The so-called Swiss  Goldcoast (Ger. Goldküste) is the name given to the lower eastern shore of the Lake of Zürich. This prosperous region lies on the north-eastern shore of the lake and thus benefits from the evening sun. The Goldcoast is noted for its low tax rate and high property prices.  The sunny south-western slopes of the Pfannenstiel mountain are given over to wine growing. The opposite shore, however, is derisively dubbed ‘the Sniffle Coast’ (Swiss German dialect ‘Pfnüselküste’) because its topography and north-easterly aspect mean that it lies in the shadow of its own mountains  – a state of affairs which often occurs in the early winter evenings and in contrast to the Goldcoast, which remains bathed in sunshine. The following municipalities are situated on the Goldcoast: Küsnacht, Zollikon, Erlenbach, Herrliberg, Meilen, Uetikon am See, Männedorf and Stäfa. All of the above are within the district of Meilen (Meilen District). The rest of the right shore of the lake is sometimes also referred to as being on the Goldcoast.
===
_Problems to solve_:
[a] Translate this sentence from the passage about the Swiss Goldcoast into German: "The Goldcoast is noted for its low tax rate and high property prices."
[b] Carry on the passage about the Swiss Goldcoast with a few sentences that follow on from its final one.
===
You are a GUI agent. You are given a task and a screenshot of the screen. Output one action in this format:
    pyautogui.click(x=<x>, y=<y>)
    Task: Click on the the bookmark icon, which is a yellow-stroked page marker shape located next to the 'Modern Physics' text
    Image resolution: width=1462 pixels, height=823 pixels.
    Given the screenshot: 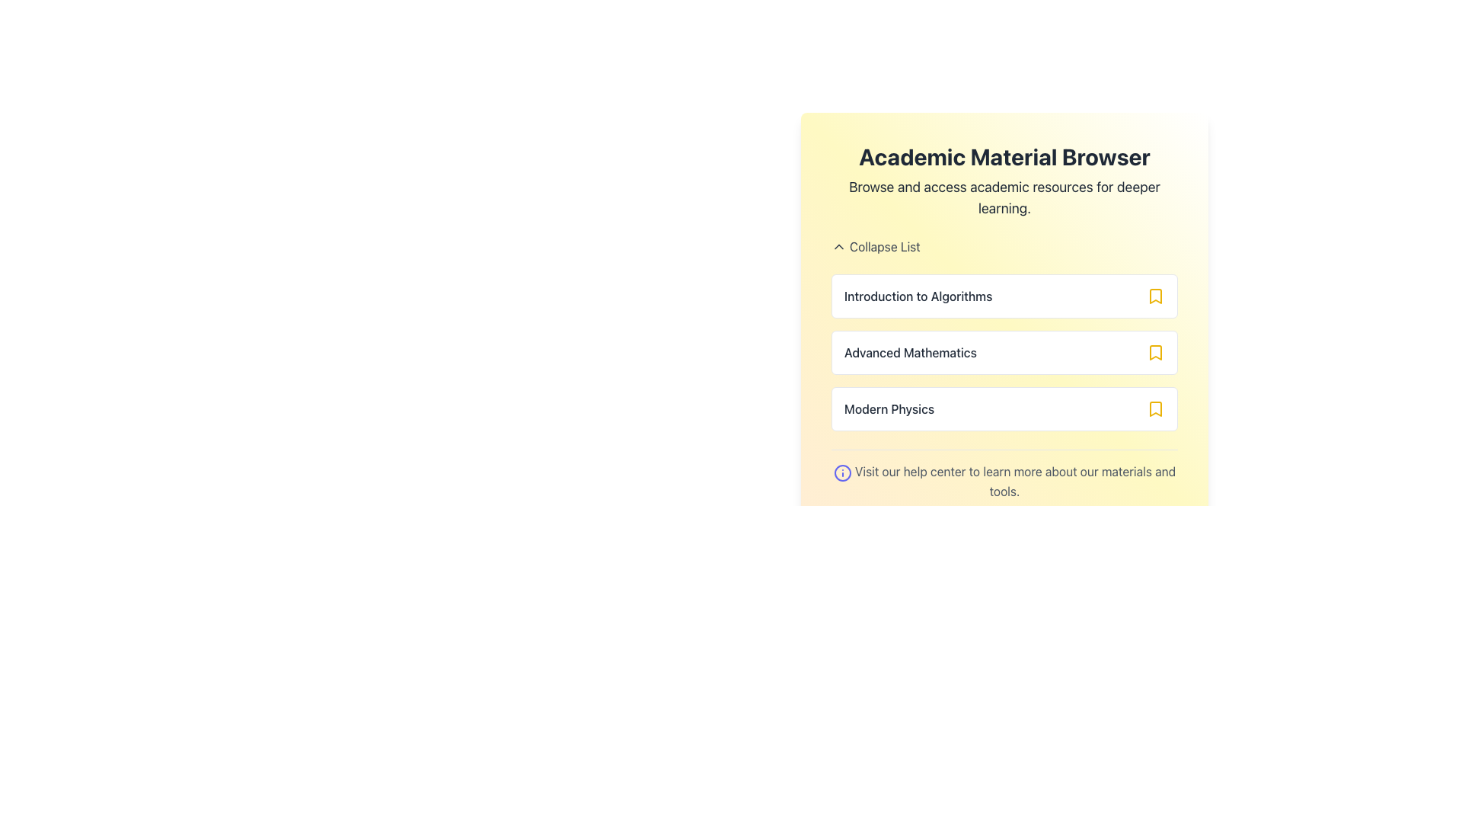 What is the action you would take?
    pyautogui.click(x=1155, y=407)
    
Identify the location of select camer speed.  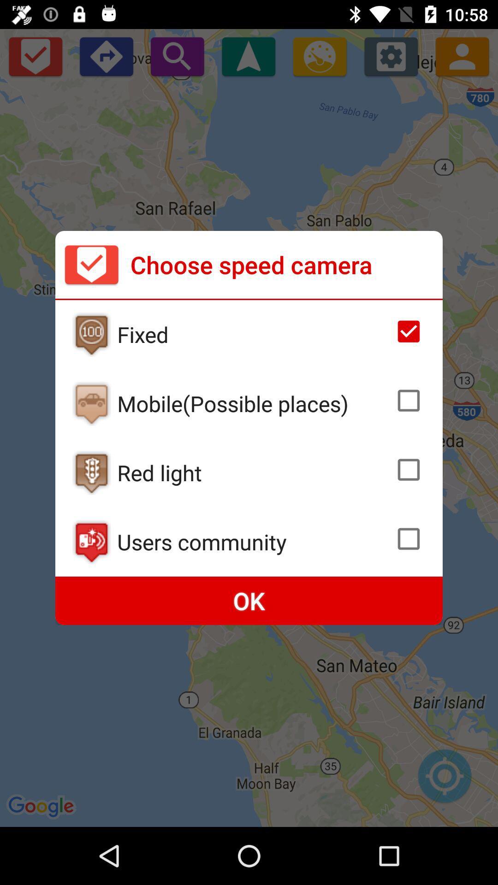
(408, 539).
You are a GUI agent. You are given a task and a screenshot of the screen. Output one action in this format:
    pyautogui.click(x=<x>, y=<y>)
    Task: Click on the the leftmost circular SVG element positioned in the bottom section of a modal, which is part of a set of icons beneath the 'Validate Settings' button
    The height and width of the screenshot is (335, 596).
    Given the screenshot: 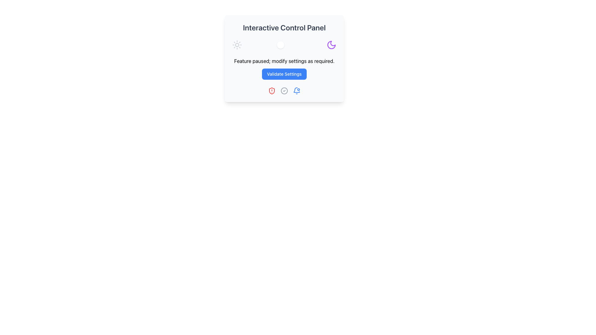 What is the action you would take?
    pyautogui.click(x=284, y=91)
    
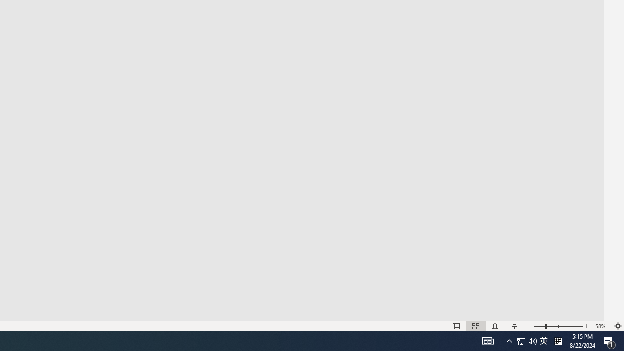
===
_Results for the exercise_:
[a] Die Goldküste ist für ihren niedrigen Steuersatz und ihre hohen Immobilienpreise bekannt.

[b]
Goldcoast railway line

The railway line along the right shore from Zürich to Rapperswil is known as the Goldcoast Express.  On 26 May 1968 service along this route started with unusual wine-red ‘Mirage’ multiple unit railcars which were capable of operating at high speed. This was a further development of the Zürich S-Bahn, which opened in 1990.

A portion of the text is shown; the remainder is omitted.